Foto dos tempos alegres da antiga escola “Casa da Vovó”, em S. Cruz

 

Ao mesmo tempo, Cassiana resolveu aprender Libras durante sete anos, em Bauru. A comunicação, enfim, estava garantida.

De volta a Santa Cruz do Rio Pardo, já praticamente alfabetizada, a família enfrentou outros problemas. Aluna da escola “Sinharinha Camarinha” e fluente em Libras, a garota não tinha uma intérprete que a ajudasse nos estudos. A avó Maria do Carmo não viu outra saída a não ser recorrer à Justiça.

Num primeiro momento, o processo não vingou. Assim, o apoio da diretora da escola na época, Ana Manzo, foi fundamental. “Ela permitiu que outras três alunas, que também estavam aprendendo Libras, ajudassem a Maria Carlota”, conta a avó Maria do Carmo.

Quando a adolescente entrou no ensino Médio, na escola “Leônidas do Amaral Vieira”, a Justiça finalmente determinou ao Estado que providenciasse uma intérprete de Libras para Maria Carlota. Um ano depois, a estudante prestou um concurso para ser monitora no contraturno do horário escolar. Foi aprovada em primeiro lugar em toda a região. Era seu primeiro emprego, na própria escola em que estudava.

 

Enfim, o diploma universitário

 

Com o diploma do ensino Médio em mãos, Maria Carlota foi à luta pelo diploma universitário. Passou a viajar todos os dias para Ourinhos, onde cursou Pedagogia. Ela lembra que teve a solidariedade de muitos amigos, uma vez que a surdez pode provocar até riscos no trânsito — o deficiente não ouve o barulho do motor do ônibus ou de outros veículos.

Mas nem sempre foi assim. Maria Carlota já sofreu bullying e muito preconceito. “Em quase todos os lugares ela sofreu este tipo de preconceito, além das risadas”, conta a mãe. “Num dos empregos, num estabelecimento de saúde, a superiora gritava com ela. E geralmente as pessoas querem colocar o deficiente em trabalho braçal. Não queremos jamais desmerecer, por exemplo, a função de faxineira, mas a Maria Carlota enfrentou muitos sacrifícios para estudar”, disse Cassiana.

A jovem deixou o emprego e agora parte em busca de seu sonho, procurando vaga como professora de Libras. Maria Carlota, aliás, tem uma vantagem sobre outros intérpretes da Língua Brasileira de Sinais exatamente porque é surda. “Ela vive a cultura surda, que é diferente.
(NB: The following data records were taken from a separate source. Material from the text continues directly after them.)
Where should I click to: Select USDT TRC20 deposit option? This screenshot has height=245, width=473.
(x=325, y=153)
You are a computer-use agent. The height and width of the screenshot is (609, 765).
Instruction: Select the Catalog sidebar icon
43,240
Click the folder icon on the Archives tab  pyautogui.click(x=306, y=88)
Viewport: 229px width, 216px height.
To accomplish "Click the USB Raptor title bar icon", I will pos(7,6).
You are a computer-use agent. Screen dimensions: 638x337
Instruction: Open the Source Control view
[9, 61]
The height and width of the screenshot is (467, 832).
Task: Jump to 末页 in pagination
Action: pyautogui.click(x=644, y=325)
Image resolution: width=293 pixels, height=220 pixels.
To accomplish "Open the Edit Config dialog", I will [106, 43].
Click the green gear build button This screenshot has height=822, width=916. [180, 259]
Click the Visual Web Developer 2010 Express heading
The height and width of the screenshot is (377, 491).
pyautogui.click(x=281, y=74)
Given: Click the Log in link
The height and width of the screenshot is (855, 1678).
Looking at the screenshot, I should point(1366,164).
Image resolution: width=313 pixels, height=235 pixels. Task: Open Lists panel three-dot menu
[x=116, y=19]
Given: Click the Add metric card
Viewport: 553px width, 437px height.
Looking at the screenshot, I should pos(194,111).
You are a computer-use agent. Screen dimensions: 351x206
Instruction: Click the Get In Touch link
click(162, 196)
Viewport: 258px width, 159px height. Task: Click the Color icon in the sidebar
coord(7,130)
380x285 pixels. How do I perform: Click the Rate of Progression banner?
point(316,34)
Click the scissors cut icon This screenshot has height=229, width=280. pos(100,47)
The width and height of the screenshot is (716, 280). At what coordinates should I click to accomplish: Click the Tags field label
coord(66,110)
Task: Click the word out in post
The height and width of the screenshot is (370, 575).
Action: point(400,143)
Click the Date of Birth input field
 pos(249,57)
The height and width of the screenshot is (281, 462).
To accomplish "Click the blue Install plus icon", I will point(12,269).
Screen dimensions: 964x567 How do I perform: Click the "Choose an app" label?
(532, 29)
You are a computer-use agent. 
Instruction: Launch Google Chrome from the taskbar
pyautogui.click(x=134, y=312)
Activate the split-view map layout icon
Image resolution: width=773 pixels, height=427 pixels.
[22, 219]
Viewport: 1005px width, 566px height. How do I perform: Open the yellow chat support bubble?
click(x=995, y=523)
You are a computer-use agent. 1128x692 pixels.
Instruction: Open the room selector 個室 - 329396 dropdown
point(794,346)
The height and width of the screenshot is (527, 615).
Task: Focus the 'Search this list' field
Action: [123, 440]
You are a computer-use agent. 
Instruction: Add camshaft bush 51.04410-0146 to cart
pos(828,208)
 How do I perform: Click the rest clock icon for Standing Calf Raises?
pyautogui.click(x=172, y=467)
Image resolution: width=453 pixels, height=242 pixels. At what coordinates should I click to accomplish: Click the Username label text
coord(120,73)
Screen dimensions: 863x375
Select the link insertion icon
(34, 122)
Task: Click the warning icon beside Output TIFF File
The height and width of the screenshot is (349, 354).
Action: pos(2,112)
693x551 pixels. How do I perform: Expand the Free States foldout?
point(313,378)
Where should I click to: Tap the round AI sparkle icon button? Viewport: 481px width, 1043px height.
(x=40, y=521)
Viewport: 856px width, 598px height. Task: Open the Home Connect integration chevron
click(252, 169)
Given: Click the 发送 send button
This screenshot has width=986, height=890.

Eu sei Libras, mas de uma forma diferente da minha filha”, explica Cassiana.

Apesar da dificuldade de obter emprego, o mercado de trabalho para intérpretes de Libras é vasto. É comum, por exemplo, um paciente surdo ter problemas de comunicação numa unidade de Saúde ou qualquer outra repartição pública. Hoje, especialistas defendem que estes locais necessitam, obrigatoriamente, de intérpretes.

A boia notícia é que a tecnologia e o respeito pelos surdos, enfim, avançaram. Hoje, Maria Carlota tem à disposição um canal da operadora Vivo que traduz Libras quando ela conversa com alguém que não entende a Língua Brasileira de Sinais. “Ela usou este canal, por exemplo, para se comunicar com um médico. Ela faz a ligação em vídeo, usa a Libras e a intérprete transmite tudo para a outra pessoa. É muito bom”, conta Cassiana.

A jovem recebeu a reportagem na casa da tia Haydee Aparecida Caetano de Oliveira Silveira, ao lado da mãe Cassiana e da avó Maria do Carmo. Ela tem todo o apoio da família para buscar seu sonho. Para Maria Carlota, será mais uma etapa de sua trajetória de luta e superação.